Long considered a nuisance, a nut, or both, Jarvis was suddenly a celebrity. Traveling 150,000 miles, he carried a beguiling message to taxpayers: "The only way to cut the cost of government is not to give them money in the first place." U.S. politicians, from the local level right up to Congress, reacted by making taxes the major issue of the 1978 elections. Yesterday's political big spenders became today's penny pinchers, embracing schemes to cut budgets across the board by 10% or 20% or 30%. A bewildering variety of referendums, the offspring of Proposition 13, sprouted on the ballots of 16 states; 80% of the measures passed. Observed James Savarese, director of public policy analysis for the American Federation of State, County and Municipal Employees, a vitally affected group: "There's a clear message.
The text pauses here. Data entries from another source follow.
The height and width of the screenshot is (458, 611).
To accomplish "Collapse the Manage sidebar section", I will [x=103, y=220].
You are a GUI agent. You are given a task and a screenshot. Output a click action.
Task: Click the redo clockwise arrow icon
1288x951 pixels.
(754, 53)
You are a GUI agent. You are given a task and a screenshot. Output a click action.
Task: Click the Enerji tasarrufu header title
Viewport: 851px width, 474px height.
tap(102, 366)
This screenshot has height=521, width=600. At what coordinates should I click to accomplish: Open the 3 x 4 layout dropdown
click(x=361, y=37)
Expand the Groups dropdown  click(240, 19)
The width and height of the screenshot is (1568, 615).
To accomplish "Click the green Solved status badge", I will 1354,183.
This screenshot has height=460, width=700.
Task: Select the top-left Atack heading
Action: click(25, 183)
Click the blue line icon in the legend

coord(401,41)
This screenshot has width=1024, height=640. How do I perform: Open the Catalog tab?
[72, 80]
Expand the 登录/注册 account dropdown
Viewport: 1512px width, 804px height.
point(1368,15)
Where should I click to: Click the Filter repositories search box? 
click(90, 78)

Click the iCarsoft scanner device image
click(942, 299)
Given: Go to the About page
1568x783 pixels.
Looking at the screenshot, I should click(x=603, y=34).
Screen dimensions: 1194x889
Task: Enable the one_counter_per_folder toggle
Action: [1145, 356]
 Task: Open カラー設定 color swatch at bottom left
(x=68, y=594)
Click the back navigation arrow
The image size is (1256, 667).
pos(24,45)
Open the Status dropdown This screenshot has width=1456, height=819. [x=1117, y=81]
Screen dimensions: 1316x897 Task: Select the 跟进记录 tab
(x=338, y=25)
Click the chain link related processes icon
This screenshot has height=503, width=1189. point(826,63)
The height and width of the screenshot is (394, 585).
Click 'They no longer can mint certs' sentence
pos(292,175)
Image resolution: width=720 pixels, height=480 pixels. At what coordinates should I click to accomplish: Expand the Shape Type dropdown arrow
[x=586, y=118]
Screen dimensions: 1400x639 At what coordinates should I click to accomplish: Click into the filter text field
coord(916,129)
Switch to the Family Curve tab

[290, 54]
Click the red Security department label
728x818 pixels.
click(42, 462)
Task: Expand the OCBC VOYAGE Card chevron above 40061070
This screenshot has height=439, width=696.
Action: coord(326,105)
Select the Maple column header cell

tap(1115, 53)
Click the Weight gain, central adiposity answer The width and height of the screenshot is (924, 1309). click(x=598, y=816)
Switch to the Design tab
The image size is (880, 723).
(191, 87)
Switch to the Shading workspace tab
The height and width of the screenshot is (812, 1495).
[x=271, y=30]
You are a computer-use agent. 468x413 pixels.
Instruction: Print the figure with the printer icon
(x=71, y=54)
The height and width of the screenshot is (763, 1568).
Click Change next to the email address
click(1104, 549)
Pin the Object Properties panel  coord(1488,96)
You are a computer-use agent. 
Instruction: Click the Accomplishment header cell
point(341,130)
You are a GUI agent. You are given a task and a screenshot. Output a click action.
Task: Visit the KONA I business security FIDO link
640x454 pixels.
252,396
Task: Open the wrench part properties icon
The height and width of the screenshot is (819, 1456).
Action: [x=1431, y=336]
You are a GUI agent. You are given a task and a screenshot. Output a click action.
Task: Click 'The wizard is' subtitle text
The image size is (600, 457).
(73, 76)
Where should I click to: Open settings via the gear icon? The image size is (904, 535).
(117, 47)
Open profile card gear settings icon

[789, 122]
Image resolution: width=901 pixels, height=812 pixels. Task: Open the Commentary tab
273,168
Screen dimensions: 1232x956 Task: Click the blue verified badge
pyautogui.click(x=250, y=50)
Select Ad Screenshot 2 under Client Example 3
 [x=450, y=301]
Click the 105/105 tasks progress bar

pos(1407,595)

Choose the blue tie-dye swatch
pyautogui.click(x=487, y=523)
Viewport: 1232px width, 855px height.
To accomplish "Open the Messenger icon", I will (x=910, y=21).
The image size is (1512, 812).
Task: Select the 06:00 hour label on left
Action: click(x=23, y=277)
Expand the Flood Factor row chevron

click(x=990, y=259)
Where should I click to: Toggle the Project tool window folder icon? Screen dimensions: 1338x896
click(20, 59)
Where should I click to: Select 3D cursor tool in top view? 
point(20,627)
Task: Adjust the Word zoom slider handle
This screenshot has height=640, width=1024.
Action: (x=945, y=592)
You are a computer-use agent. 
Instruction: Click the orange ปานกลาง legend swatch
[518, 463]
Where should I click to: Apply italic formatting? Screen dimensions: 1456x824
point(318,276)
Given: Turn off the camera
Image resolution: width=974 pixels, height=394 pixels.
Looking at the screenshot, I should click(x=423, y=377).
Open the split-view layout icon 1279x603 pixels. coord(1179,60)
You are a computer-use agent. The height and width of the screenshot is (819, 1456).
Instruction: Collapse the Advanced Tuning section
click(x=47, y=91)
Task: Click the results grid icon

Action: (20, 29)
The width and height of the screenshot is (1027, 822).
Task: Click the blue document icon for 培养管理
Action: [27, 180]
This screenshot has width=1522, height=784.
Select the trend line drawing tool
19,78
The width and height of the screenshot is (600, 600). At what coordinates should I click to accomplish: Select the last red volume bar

Voters want value for the dollar."

Though the message from U.S. voters was clear, governments were slow and grudging in responding. Jimmy Carter and Congress cut federal taxes by $18.7 billion; yet Americans' taxes will actually go up in 1979 as a result of inflation and the immense new bite from their paychecks for Social Security. In most states, the cuts in taxes or spending that voters approved in November will not take effect until 1979. Even in pace-setting California, many bureaucrats reacted vengefully to Proposition 13 by threatening drastic cuts in the most essential services and blaming a lack of money for any and every governmental foul-up. When brushfires swept through Malibu Canyon in the fall, officials hinted that they could have fought the blazes better if they had not had to lay off fire fighters because of budget cuts. Many local governments started charging fees for some public services that used to be financed from tax revenues. A few residents of high-income Palm Springs were so angry about the bills they began receiving for trash collection that they secretly dumped their garbage in the desert. Nonetheless, California managed to soften the blow by passing on to local governments $5 billion from its huge $6.6 billion budget surplus. While nearly 26,400 local government employees in California were initially laid off because of Proposition 13, almost 10,000 were back on the job by year's end.